When they meet in Dublin in the late nineties, Catherine and James become close as two friends can be. She is a sheltered college student, he an adventurous, charismatic young artist. In a city brimming with possibilities, he spurs her to take life on with gusto. But as Catherine opens herself to new experiences, James's life becomes a prison; as changed as the new Ireland may be, it is still not a place in which he feels able to truly be himself. Catherine, grateful to James and worried for him, desperately wants to help — but as time moves on, and as life begins to take the friends in difference directions, she discovers that there is a perilously fine line between helping someone and hurting him further. When crisis hits, Catherine finds herself at the mercy of feelings she cannot control, leading her to jeopardize all she holds dear.
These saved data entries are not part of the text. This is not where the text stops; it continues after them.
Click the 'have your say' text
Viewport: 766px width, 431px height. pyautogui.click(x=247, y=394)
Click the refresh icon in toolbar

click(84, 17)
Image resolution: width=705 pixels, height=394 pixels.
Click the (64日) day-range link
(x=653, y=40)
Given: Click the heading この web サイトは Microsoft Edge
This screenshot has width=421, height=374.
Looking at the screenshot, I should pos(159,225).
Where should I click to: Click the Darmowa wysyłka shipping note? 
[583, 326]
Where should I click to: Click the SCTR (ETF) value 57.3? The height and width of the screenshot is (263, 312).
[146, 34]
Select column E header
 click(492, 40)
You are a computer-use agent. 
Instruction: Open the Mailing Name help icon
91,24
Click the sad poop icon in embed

By turns exhilarating and devastating, Tender is a dazzling exploration of human relationships, of the lies we tell ourselves and the lies we are taught to tell. It is the story of first love and lost innocence, of discovery and betrayal. A tense high-wire act with keen psychological insights, this daring novel confirms Belinda McKeon as a major voice in contemporary fiction, joining the ranks of the masterful Edna O'Brien and Anne Enright.
Review
"[McKeon] fills these early pages with cascading phrases that flex with the enthusiasm of young love.... McKeon brings this story to a close with such tenderness and honesty.... Anybody can feel the real life pulsing through this novel about misaligned affections."
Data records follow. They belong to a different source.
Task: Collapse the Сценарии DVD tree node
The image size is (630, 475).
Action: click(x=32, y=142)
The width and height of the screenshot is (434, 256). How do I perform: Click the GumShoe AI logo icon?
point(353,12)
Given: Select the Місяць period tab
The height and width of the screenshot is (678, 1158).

Ron Charles, Washington Post
Review
"Belinda McKeon's new novel takes the prize for having one of the most exquisite endings I've read in some time...Well before you reach the well-earned, absolutely perfect ending, McKeon lets you know unequivocally that this is a book about a rare connection...moving."
NPR
Review
"You'll feel immersed in the textured, nuanced exploration of the fraught emotional territory of relationships and the stress that time puts on them-and just might be able to relate."
Elle
Review
"McKeon...captures something essential about friendship, vulnerability, love, and longing. As it explores the push-pull of this achingly intimate, increasingly obsessive relationship-the way James and Catherine attract and repel each other as if they were two strong magnets turned this way and that-the story throbs with the tension between them.... McKeon regards the characters in her keenly wrought love story-for all their flaws and fragility-with insight, sensitivity, and a compassion that proves contagious."
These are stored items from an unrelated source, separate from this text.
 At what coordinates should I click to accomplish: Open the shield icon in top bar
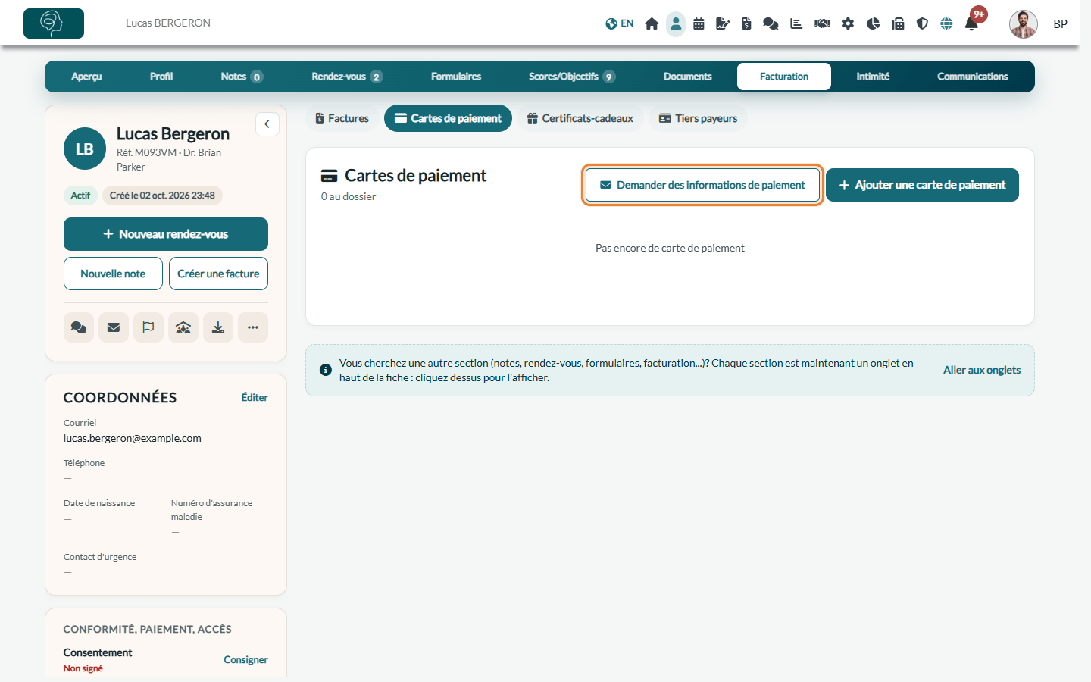click(922, 23)
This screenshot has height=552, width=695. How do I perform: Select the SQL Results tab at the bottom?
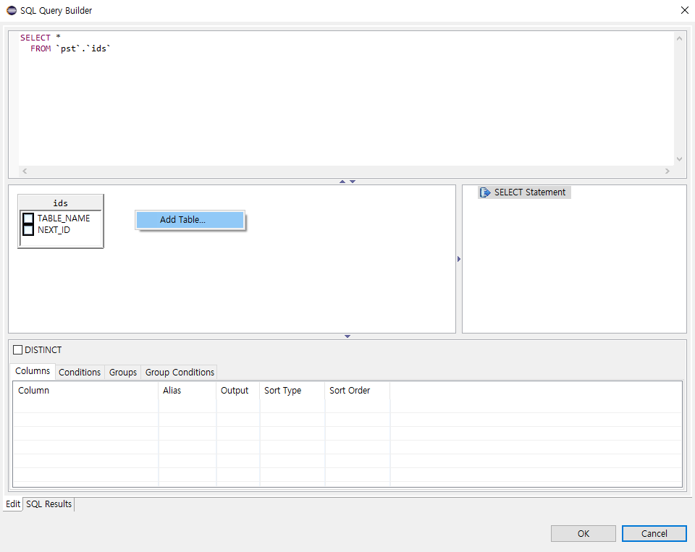point(48,504)
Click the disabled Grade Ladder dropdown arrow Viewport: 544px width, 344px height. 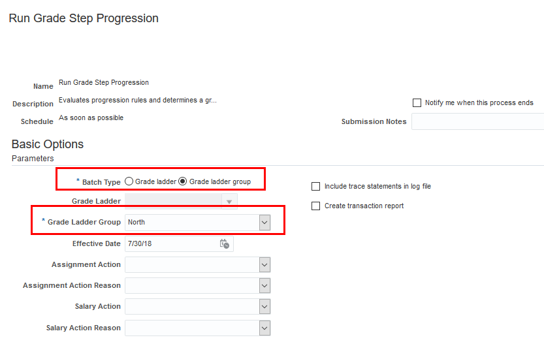229,202
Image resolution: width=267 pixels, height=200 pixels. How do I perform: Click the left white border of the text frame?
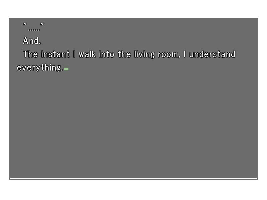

Kirkus Reviews (Starred Review)
Review
"Tender combines the urge to escape the ordinary of Brideshead Revisited with the tormented devotion of McEwan's Enduring Love. It is chilling, gorgeous, and profoundly insightful about the very human urge to wreck oneself on the shoals of a great ambition." Matthew Thomas, New York Times bestselling author of We Are Not Ourselves
About the Author
Belinda McKeon's debut novel, Solace, won the 2012 Faber Prize, was voted Irish Book of the Year, and was shortlisted for the James Tait Black Memorial Prize. Her essays and journalism have been published in The Paris Review, the New York Times, the Guardian, and elsewhere. She has had plays produced in Dublin and New York, and is under commission to the Abbey Theatre. McKeon was a nominee for the inaugural Laureate for Irish Fiction post. She lives in Brooklyn and teaches at Rutgers University.